*WORK TO COMPLETE*.
[1] From the court opinion, print the passage between "ISSUES AND STANDARD" and "531 P.3d 730 (Utah 2023).", inclusive.
[2] According to the court opinion, what item was the drug paraphernalia count based on?

*QUOTED TEXT*.
Charges, Trial, and Jury Instructions

¶12 The State charged Ames with a host of mostly possession-related offenses, but many of the counts were dismissed at a preliminary hearing. The case later went to trial on six counts: three counts of possessing a dangerous weapon as a restricted person, one count of possessing drug paraphernalia, one count of public intoxication (which was based on the positive methamphetamine test), and one count of disorderly conduct. The three dangerous weapon counts were based on the axe, the chain and padlock, and the turkey hook, respectively, while the drug paraphernalia count was based on the altered lightbulb that Mother found in Ames's trash can.

¶13 At trial, Mother and Nephew testified to the events described above. One of the responding officers (Officer) testified to the circumstances surrounding the seizure of various items and about Ames's positive drug test.

¶14 In the jury instructions, the jury was informed that for the possession of a dangerous weapon counts, the term "dangerous weapon" meant "an object that in the manner of its use or intended use is capable of causing death or serious bodily injury." See Utah Code § 76-10-501(6)(a)(ii). But no instruction informed the jury what the term "serious bodily injury" meant.

¶15 Ames was convicted on all counts. He now appeals.

ISSUES AND STANDARD OF REVIEW

¶16 Ames argues that his counsel was ineffective for (1) not requesting a jury instruction defining the term "serious bodily injury" as it related to the dangerous weapon counts and (2) not moving for a directed verdict on the drug paraphernalia count. "An ineffective assistance of counsel claim raised for the first time on appeal presents a question of law." State v. Suhail, 2023 UT App 15, ¶ 72, 525 P.3d 550 (quotation simplified), cert. denied, 531 P.3d 730 (Utah 2023).

ANALYSIS

¶17 Ames argues that he received ineffective assistance on two grounds. To prevail on an ineffective assistance claim, Ames must show (1) "that counsel's performance was deficient" and (2) "that the deficient performance prejudiced the defense." Strickland v. Washington, 466 U.S. 668, 687 (1984). Ames must establish both prongs. See State v. Suhail, 2023 UT App 15, ¶ 122, 525 P.3d 550, cert. denied, 525 P.3d 730 (Utah 2023). If either is lacking, "the claim fails" and this court "need not address the other." State v. Nelson, 2015 UT 62, ¶ 12, 355 P.3d 1031.

¶18 To establish deficient performance, Ames must "overcome the presumption that, under the circumstances, the challenged action might be considered sound trial strategy." Strickland, 466 U.S. at 689 (quotation simplified). The focus of this inquiry is reasonableness, and we "judge the reasonableness of counsel's challenged conduct, viewed as of the time of counsel's conduct." State v. Carter, 2023 UT 18, ¶ 45, 535 P.3d 819 (quotation simplified).

*RAW DATA*.

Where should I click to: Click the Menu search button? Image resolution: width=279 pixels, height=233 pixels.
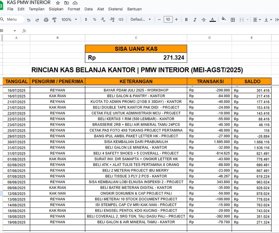(12, 19)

*ANSWERS PER TASK*.
[1]
ISSUES AND STANDARD OF REVIEW

¶16 Ames argues that his counsel was ineffective for (1) not requesting a jury instruction defining the term "serious bodily injury" as it related to the dangerous weapon counts and (2) not moving for a directed verdict on the drug paraphernalia count. "An ineffective assistance of counsel claim raised for the first time on appeal presents a question of law." State v. Suhail, 2023 UT App 15, ¶ 72, 525 P.3d 550 (quotation simplified), cert. denied, 531 P.3d 730 (Utah 2023).

[2] The altered lightbulb that Mother found in Ames's trash can.